Given problem:
Copy out everything from the start of the entries down to the line containing "will click(x=485, y=467).", including that line, without changing anything.

Supplied information:
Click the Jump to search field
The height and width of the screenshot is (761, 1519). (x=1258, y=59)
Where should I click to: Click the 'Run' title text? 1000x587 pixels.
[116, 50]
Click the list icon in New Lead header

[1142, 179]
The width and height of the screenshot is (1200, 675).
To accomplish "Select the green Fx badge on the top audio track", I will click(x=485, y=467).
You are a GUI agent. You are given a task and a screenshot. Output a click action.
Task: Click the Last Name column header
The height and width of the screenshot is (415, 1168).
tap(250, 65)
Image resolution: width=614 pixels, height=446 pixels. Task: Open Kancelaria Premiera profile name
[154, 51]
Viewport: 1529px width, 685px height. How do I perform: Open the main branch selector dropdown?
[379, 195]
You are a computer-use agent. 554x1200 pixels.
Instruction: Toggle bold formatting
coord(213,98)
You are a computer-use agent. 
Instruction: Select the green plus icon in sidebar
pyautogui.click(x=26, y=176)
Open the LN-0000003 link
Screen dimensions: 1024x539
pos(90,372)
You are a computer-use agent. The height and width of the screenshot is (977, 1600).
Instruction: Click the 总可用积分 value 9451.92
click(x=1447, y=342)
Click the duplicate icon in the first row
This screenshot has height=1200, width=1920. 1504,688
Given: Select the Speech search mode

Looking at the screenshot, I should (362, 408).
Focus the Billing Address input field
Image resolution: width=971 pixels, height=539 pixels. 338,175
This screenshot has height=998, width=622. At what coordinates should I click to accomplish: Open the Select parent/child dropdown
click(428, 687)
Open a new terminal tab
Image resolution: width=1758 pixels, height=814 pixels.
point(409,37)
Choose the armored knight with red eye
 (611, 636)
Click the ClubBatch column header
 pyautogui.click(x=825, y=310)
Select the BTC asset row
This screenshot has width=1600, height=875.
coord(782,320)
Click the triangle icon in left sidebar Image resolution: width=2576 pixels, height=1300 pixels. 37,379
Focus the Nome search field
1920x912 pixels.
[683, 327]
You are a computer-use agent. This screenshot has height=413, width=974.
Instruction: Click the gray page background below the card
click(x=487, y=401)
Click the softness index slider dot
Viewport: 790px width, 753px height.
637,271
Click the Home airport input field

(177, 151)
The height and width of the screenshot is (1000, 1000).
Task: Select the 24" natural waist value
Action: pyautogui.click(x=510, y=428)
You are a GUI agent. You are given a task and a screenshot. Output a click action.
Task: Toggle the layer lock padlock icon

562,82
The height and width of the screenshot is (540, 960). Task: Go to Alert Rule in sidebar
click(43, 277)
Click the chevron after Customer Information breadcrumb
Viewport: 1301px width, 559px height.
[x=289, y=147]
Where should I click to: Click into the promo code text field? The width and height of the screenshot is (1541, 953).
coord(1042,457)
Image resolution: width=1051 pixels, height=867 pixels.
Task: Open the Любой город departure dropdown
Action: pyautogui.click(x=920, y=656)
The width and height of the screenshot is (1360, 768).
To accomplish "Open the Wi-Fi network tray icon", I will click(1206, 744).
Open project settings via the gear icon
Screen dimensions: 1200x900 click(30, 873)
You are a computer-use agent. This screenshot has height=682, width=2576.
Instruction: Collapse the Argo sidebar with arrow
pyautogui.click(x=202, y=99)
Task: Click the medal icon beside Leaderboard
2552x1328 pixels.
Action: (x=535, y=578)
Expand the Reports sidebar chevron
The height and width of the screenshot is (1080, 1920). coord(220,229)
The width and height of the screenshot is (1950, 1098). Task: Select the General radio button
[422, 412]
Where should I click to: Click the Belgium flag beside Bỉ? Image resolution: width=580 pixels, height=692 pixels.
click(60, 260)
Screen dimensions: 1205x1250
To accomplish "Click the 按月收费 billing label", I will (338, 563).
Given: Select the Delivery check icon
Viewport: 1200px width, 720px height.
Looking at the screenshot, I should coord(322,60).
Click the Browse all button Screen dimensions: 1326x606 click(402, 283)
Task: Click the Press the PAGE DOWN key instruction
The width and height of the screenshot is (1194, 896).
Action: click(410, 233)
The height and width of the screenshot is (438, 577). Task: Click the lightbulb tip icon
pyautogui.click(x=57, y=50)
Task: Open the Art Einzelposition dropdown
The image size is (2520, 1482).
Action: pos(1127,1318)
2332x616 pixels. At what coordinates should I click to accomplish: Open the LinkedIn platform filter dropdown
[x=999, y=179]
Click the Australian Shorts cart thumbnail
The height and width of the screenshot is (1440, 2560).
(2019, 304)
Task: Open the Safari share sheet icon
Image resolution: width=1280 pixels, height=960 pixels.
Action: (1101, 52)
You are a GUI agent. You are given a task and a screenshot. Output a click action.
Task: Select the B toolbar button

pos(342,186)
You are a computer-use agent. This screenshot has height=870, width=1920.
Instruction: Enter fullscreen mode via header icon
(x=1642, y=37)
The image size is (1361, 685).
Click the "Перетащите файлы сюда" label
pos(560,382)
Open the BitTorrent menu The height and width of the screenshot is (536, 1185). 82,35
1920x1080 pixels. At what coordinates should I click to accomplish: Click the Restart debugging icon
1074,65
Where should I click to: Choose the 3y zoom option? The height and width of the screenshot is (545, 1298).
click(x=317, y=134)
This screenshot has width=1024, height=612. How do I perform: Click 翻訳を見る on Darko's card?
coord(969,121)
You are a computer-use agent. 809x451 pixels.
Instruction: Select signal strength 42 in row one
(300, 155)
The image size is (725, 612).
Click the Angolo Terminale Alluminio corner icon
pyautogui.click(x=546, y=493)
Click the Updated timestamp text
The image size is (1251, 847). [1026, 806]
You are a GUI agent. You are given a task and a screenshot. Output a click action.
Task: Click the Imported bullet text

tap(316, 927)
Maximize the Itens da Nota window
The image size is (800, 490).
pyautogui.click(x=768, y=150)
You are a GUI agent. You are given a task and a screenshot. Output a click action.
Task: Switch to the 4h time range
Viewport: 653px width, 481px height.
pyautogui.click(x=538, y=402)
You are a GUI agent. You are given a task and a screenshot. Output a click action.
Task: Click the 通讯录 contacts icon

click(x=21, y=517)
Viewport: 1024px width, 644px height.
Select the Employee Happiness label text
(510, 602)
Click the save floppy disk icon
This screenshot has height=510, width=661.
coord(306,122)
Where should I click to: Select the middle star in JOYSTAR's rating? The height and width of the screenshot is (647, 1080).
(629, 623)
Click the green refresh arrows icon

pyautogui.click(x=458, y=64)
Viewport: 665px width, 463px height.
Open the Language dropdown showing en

Completed task:
Click the Jump to search field
The height and width of the screenshot is (761, 1519). (x=1258, y=59)
Where should I click to: Click the 'Run' title text? 1000x587 pixels.
[116, 50]
Click the list icon in New Lead header

[1142, 179]
The width and height of the screenshot is (1200, 675).
To accomplish "Select the green Fx badge on the top audio track", I will click(x=485, y=467).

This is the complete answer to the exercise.